Please see the linked call for chapter abstracts in a book edited by Maureen A. Flint and Kelly W. Guyotte tentatively titled: Qualitative Pedagogy as Gift: Creatively Exploring Teaching Commitments and Reciprocations. 

This edited book will explore qualitative pedagogy through centering narratives of how individuals come to their axiological commitments as (qualitative) teachers/scholars/learners and what such commitments produce in qualitative classrooms.
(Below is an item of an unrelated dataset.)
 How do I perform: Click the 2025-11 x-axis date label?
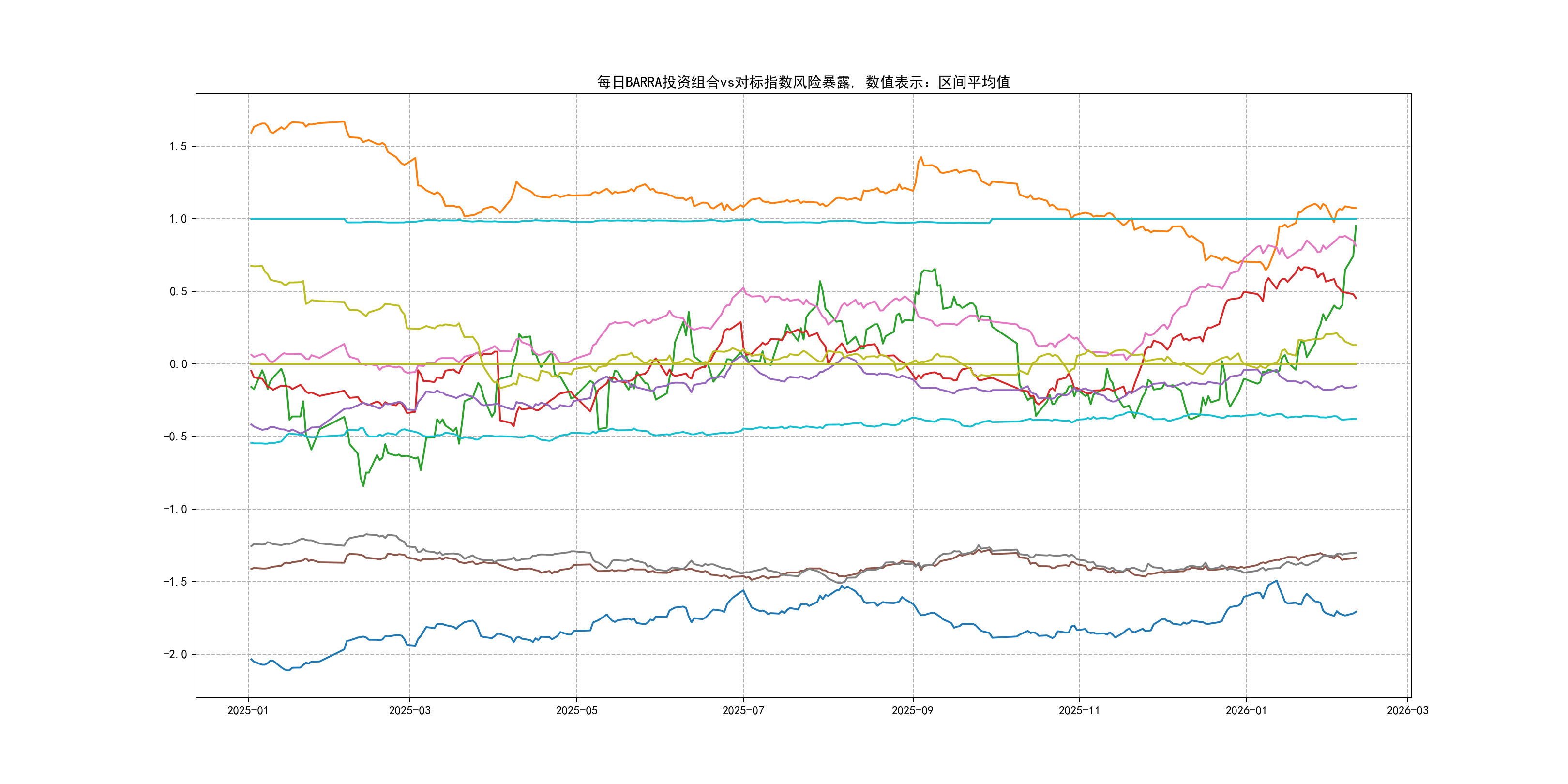[1079, 710]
Grounded in commitments to feminist, Indigenous, decolonial, and other critical theories, contributors will be asked to explore their own qualitative teaching practices and live questions such as: 

  • What are my/our pedagogical genealogies? 
  • How do I/we know what we know and why do I/we teach what we teach? 
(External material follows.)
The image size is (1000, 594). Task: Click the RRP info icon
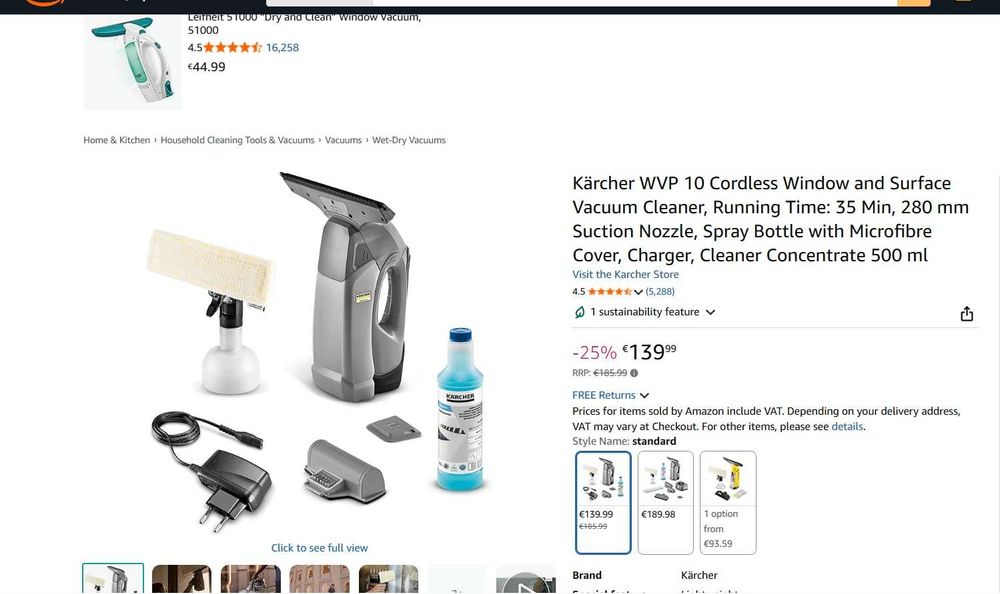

  • What have we learned and what have we unlearned about teaching? 
  • How does teaching become a disruptive/empowering/liberatory practice? 
  • What does teaching look like on the ground—in specific places and spaces, with specific students, in specific political and social times? 
  • What have I/we been gifted that has grounded this commitment? 
  • How do I/we come to these commitments?

The book is conceptualized as encompassing both full-length chapters and what we are calling reciprocations. Full chapter authors are asked to invite students, collaborators, teachers, and/or mentors to engage with a mutual commitment or pedagogical question through a shorter piece (reciprocation). There will be one reciprocation for each chapter, and both can be written/created by qualitative scholars at any stage of their careers (e.g., a graduate student/early career scholar can write a full chapter in which their mentor writes a reciprocation or vice versa, an early career scholar can write a chapter in which their student(s) write a reciprocation or vice versa, or collaborators at similar stages of their career might submit a chapter and reciprocation). While we do not expect the reciprocation to ‘respond to’ the full chapter, we anticipate connective threads that dialogue with, extend, and juxtapose relationships to the shared commitment. In other words, full chapter authors and reciprocation authors would collaborate toward establishing threads between their contributions.